| Exercise |
Pictures excluded, please transcribe exactly the lines from the one with "Given: Click the" through the end of the records below, and nothing more.

Screenshot grounding data
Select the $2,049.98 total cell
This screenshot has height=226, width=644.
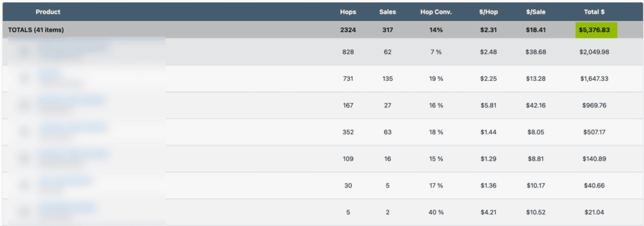tap(594, 52)
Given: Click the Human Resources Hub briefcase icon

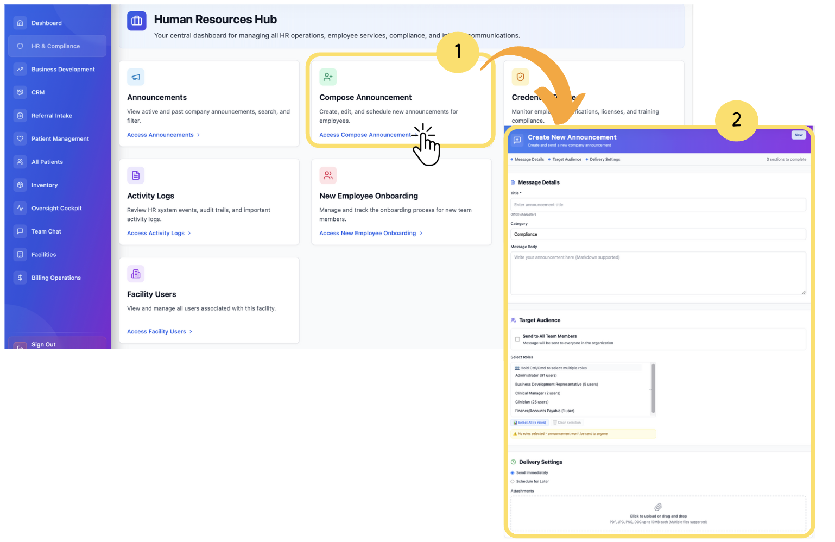Looking at the screenshot, I should click(x=137, y=21).
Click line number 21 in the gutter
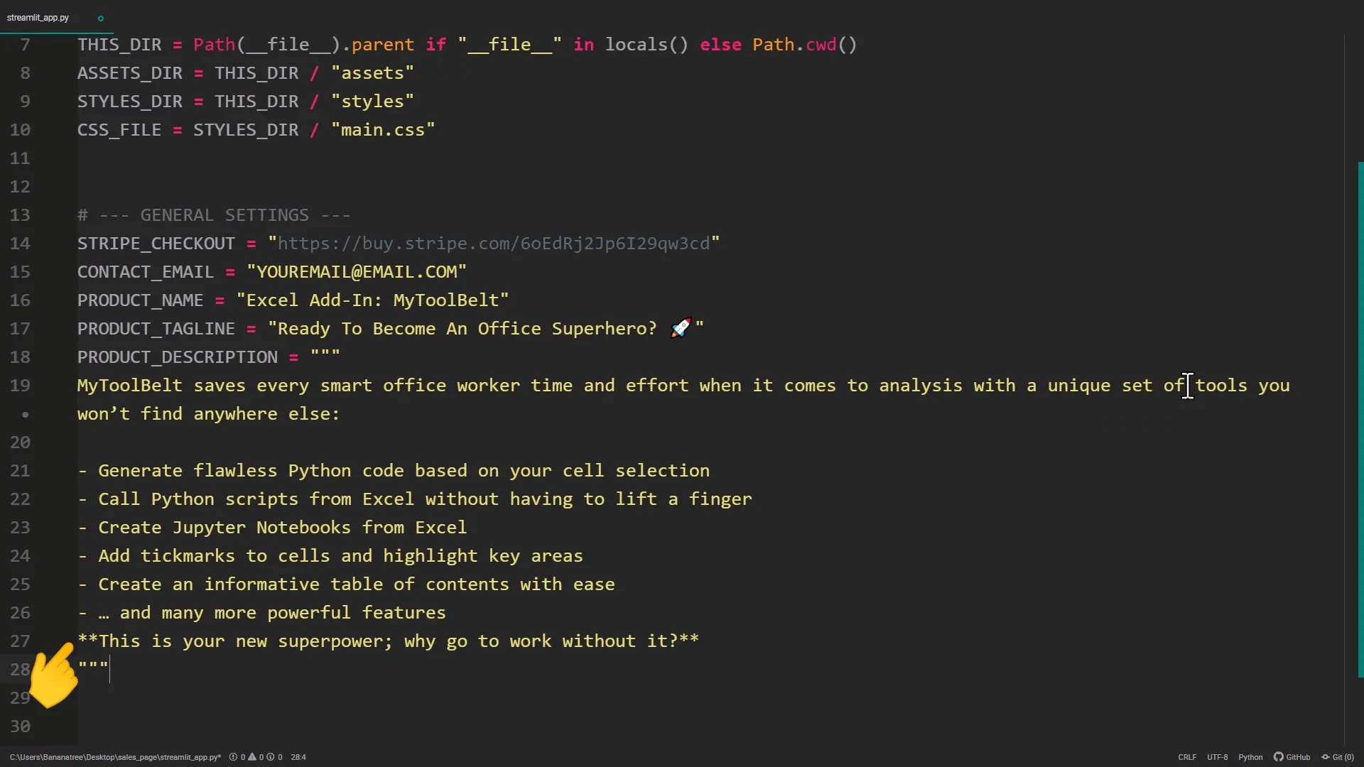This screenshot has width=1364, height=767. click(x=20, y=471)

| Result of the exercise |
Given: Click the Human Resources Hub briefcase icon

Looking at the screenshot, I should click(x=137, y=21).
Click line number 21 in the gutter
This screenshot has width=1364, height=767. click(x=20, y=471)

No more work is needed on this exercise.